Our director, Geoff Dabelko, provides a brief update from South by Southwest’s (SXSW) first Eco conference, being held in Austin, Texas this week:
Bill Ritter, former governor of Colorado, was impressive in an interview with Bryan Walsh of Time magazine, seamlessly alternating between technical and policy questions about energy security.
Ned Breslin, CEO of Water for People, provided some real talk, challenging the notion that it’s “easy” to provide needy populations with freshwater. It’s not as simple as “$25 saves a life,” he said. Providing long-term, sustainable water and sanitation solutions to people around the world requires a great deal of hard work, particularly on financing and ownership questions.

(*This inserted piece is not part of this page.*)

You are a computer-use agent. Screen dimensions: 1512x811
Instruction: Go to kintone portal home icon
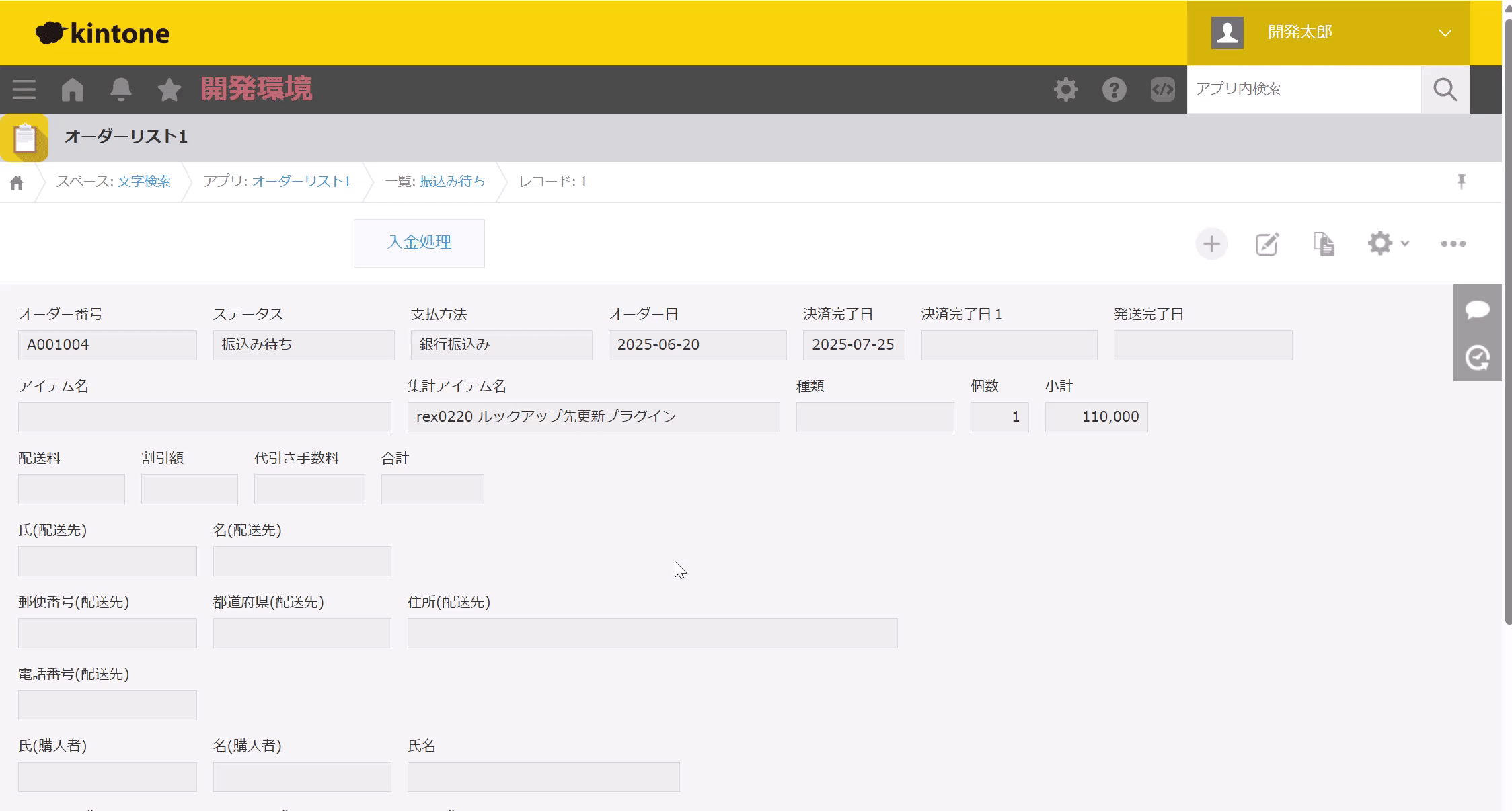(x=73, y=89)
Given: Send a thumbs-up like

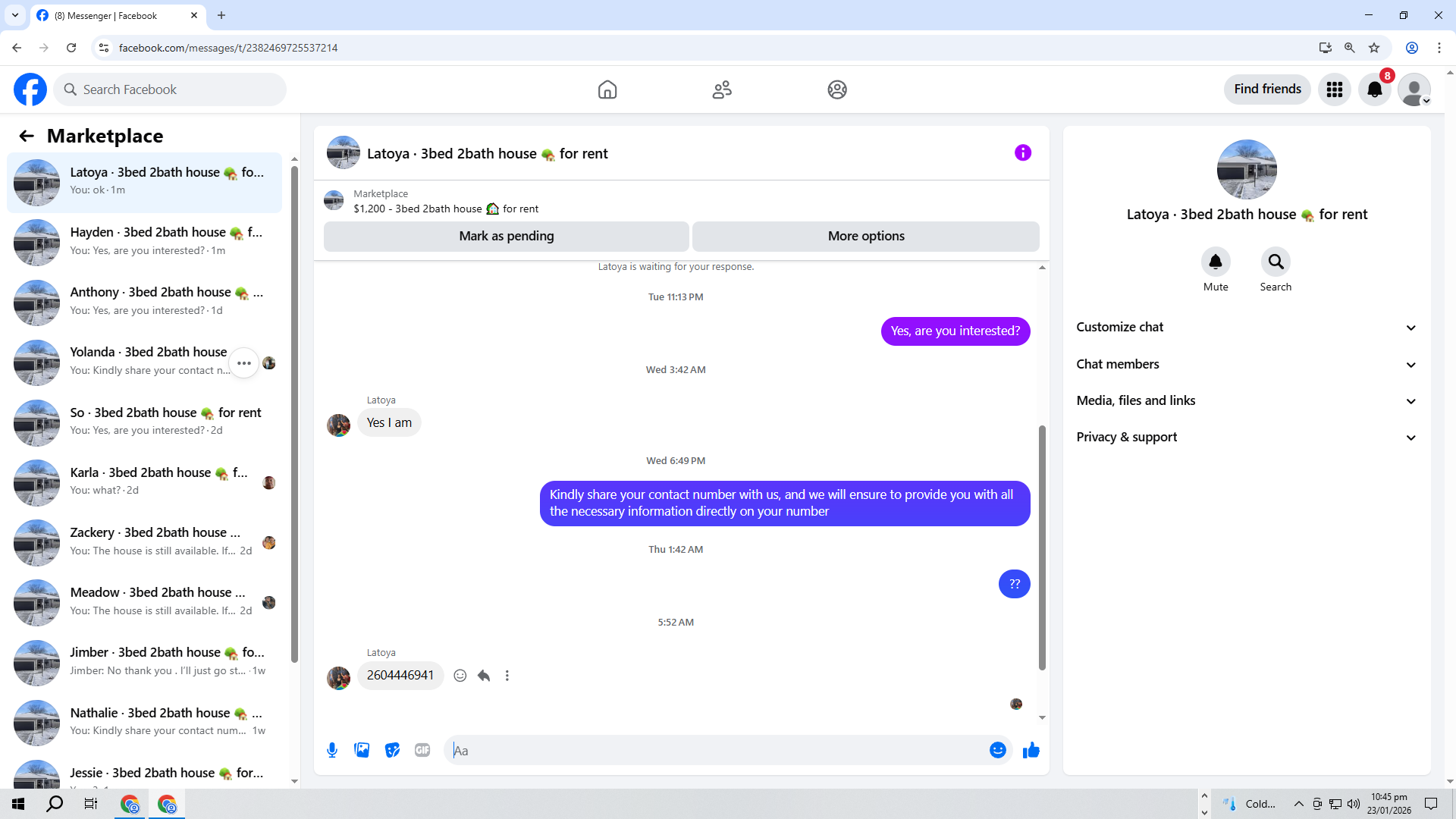Looking at the screenshot, I should [x=1031, y=750].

Finally, Jon Foley of the University of Minnesota’s Institute on the Environment presented a five-step response to what he called today’s three main food challenges: providing enough to feed today’s population, tomorrow’s (an estimated nine billion people by 2050), and doing it all in a sustainable fashion. The Institute on the Environment publishes an almost-quarterly magazine, Momentum, whose work we’ve featured before on New Security Beat (here, here, and here), and, incredibly, is available, delivered to your house, for FREE. Highly recommended.
Many congratulations to Scott, Tracy, Chris and the whole SXSW Eco crew for pulling this great conference together in just a few short months. Happy to have been there for the first one, looking forward to future ones.
Our Rio+20 panel on three great ideas that should be on the agenda but probably won't be went very well. Coming soon to this space on New Security Beat will be video from that event featuring Aimee Christensen, Roger-Mark De Souza, Ben Jervey and myself. Many thanks to Sean Peoples for the camera work so others can listen in. As you can see above in this video, the sun & clouds didn't always make it easy!